I am currently focusing on the following research directions:
- Recursive architectures for reliable large-scale data transfer: through the Multi-Level Error Detection (MLED) framework, I study how configurable recursive layers and in-network resources can reduce undetected error probability, localize recovery, and improve goodput in large-scale file transfers.

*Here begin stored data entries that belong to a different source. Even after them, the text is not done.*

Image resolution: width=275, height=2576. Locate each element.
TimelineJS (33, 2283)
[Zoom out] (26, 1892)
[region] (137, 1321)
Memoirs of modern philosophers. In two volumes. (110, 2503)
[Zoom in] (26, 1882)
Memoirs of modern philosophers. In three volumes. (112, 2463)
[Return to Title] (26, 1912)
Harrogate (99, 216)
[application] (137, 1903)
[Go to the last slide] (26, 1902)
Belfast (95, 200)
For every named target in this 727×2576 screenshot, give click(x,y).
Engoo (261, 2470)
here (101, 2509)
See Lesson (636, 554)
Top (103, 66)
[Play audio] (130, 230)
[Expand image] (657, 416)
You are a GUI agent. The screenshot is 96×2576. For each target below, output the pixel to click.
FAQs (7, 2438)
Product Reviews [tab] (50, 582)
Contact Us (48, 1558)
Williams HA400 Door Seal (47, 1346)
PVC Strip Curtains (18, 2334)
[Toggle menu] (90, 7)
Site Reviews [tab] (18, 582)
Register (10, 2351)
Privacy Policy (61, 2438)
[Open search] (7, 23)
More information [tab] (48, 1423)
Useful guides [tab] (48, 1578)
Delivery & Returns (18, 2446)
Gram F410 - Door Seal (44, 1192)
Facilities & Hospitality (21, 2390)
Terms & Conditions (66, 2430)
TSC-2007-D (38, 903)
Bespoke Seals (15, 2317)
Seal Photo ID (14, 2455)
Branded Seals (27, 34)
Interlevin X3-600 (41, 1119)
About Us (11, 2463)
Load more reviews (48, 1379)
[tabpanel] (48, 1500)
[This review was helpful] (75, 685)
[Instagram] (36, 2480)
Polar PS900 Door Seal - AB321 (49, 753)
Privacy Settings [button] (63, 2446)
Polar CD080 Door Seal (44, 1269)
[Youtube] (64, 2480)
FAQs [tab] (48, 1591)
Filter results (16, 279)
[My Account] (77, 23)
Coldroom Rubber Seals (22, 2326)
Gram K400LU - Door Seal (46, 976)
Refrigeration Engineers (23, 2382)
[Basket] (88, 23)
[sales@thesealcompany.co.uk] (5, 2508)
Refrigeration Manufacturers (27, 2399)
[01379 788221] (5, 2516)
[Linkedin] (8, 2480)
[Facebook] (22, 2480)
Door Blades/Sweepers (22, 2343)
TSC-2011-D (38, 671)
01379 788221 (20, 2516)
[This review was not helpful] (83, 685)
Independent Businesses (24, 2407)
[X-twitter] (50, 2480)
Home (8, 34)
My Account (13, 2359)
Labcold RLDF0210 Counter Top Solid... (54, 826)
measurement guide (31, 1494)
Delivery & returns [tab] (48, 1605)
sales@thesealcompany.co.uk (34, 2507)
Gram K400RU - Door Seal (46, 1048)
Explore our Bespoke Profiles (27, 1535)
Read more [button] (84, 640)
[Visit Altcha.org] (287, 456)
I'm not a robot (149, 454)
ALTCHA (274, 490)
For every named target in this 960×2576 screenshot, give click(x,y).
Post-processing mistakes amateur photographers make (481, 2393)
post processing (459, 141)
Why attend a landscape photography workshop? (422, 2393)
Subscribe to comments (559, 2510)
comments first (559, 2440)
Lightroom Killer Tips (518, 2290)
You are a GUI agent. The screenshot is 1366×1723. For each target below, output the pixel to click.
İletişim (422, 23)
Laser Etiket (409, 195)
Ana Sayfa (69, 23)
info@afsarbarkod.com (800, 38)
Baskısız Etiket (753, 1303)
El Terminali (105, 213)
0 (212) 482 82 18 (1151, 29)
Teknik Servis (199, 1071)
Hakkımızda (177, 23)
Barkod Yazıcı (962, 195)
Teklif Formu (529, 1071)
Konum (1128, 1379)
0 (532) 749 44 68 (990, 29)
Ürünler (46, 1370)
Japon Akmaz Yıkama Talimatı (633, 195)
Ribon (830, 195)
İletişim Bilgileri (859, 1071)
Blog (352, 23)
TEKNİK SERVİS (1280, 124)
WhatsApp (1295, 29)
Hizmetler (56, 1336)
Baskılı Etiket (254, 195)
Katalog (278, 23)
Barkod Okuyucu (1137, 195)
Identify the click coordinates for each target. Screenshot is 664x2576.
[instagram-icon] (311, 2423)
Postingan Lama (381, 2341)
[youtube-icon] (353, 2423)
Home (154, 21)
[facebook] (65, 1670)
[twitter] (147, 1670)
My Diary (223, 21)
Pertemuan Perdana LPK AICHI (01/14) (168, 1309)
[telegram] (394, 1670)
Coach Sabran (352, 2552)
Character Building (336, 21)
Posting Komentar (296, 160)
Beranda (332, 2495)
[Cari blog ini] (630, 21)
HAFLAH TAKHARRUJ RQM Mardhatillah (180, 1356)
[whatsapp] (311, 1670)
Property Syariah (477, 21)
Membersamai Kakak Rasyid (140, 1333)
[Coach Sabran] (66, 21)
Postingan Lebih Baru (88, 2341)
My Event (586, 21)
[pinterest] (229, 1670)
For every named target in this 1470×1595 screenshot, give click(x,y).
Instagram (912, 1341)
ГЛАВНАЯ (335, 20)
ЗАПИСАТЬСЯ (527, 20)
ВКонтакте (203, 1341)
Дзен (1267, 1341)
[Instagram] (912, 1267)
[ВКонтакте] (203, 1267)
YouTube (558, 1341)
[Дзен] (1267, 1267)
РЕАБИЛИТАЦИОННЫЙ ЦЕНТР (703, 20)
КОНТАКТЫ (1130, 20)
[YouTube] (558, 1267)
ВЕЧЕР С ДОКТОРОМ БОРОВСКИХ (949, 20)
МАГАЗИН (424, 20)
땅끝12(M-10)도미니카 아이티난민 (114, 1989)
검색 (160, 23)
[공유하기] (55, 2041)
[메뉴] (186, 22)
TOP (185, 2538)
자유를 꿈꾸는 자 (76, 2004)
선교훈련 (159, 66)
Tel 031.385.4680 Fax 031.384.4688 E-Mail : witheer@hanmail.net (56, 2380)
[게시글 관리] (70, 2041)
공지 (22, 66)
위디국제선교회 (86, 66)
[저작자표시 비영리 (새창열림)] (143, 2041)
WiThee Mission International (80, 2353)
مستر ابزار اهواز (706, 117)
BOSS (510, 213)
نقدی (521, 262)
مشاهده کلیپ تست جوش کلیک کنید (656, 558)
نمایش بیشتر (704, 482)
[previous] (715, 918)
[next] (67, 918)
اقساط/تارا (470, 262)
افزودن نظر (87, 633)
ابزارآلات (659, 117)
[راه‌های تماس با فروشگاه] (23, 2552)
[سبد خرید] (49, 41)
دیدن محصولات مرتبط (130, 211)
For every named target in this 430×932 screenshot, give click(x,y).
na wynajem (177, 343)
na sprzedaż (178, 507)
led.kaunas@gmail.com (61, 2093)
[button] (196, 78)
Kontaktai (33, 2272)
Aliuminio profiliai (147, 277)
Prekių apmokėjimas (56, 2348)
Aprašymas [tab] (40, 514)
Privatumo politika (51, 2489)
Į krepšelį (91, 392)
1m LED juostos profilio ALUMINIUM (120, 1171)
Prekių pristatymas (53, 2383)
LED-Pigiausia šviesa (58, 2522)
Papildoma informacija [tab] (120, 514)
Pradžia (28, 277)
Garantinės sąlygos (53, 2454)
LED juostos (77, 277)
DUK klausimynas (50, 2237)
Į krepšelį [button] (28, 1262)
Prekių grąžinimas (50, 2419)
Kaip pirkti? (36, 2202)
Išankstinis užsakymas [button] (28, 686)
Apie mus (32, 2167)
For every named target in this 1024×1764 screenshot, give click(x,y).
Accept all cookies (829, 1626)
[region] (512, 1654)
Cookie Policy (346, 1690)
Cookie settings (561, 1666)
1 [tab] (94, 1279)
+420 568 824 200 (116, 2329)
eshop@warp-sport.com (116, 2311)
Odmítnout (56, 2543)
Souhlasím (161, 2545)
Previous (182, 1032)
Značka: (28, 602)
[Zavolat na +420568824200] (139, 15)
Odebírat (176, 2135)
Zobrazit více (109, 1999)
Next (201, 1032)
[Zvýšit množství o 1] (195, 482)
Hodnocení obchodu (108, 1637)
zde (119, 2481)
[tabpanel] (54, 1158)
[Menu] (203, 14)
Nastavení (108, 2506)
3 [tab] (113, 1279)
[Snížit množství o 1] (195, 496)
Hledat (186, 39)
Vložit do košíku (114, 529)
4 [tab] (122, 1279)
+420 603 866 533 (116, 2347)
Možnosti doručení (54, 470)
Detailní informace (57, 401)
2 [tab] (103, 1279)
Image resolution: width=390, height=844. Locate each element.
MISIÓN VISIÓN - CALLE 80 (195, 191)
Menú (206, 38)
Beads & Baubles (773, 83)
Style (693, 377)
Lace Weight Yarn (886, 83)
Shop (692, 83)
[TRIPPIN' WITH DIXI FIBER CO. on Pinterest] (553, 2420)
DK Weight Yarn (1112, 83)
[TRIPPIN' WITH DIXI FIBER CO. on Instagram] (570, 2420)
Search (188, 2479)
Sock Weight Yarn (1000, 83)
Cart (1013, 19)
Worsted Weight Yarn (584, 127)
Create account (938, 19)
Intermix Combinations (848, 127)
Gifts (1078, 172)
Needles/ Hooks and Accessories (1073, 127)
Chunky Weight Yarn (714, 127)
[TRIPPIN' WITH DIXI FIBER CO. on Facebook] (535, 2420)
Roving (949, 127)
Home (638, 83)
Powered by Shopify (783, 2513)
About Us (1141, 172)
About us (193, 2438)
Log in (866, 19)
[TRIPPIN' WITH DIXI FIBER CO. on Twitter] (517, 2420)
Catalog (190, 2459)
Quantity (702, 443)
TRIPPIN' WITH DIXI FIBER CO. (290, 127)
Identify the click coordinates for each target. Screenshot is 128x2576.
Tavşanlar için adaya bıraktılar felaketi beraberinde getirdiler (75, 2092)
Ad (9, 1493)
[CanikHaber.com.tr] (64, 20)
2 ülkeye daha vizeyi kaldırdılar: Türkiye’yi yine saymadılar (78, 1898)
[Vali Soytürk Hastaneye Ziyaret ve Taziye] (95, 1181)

- QUIC behavior over Internet-scale WAN paths: I investigate how path degradation, PTO behavior, 4-tuple variation, and port migration affect QUIC performance, latency, recovery, and connection stability under dynamic network conditions.
- Adaptive execution in hybrid edge–cloud systems: I explore how datacenter-centric stream-processing engines such as Apache Flink can support heterogeneous edge–cloud deployments through automatic query rewriting, adaptive routing, and dynamic operator placement while preserving event-time processing and fault tolerance.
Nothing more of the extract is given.